▸ ASSIGNED TASK
Find every line of the listing below where "width" appears, and copy it.

▸ DATA SHOWN
==============================

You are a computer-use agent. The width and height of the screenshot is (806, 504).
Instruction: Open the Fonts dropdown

==============================

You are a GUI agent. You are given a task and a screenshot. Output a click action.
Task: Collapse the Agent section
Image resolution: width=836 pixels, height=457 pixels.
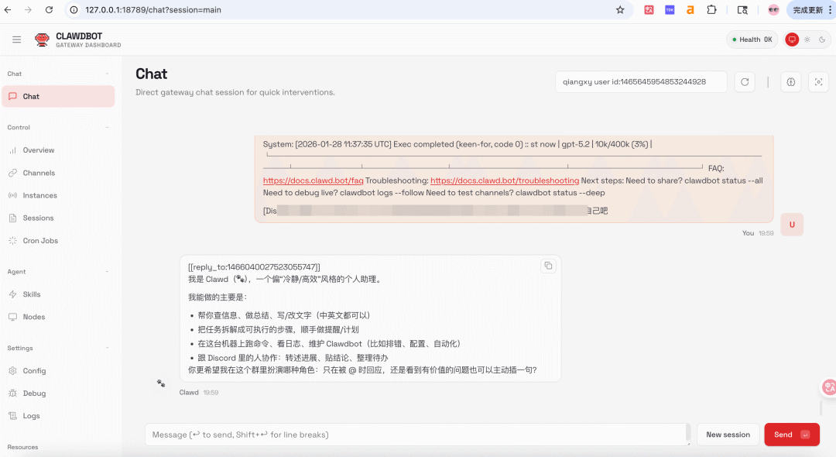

==============================

▸ REPLY TO THE EXERCISE
You are a computer-use agent. The width and height of the screenshot is (806, 504).
Image resolution: width=836 pixels, height=457 pixels.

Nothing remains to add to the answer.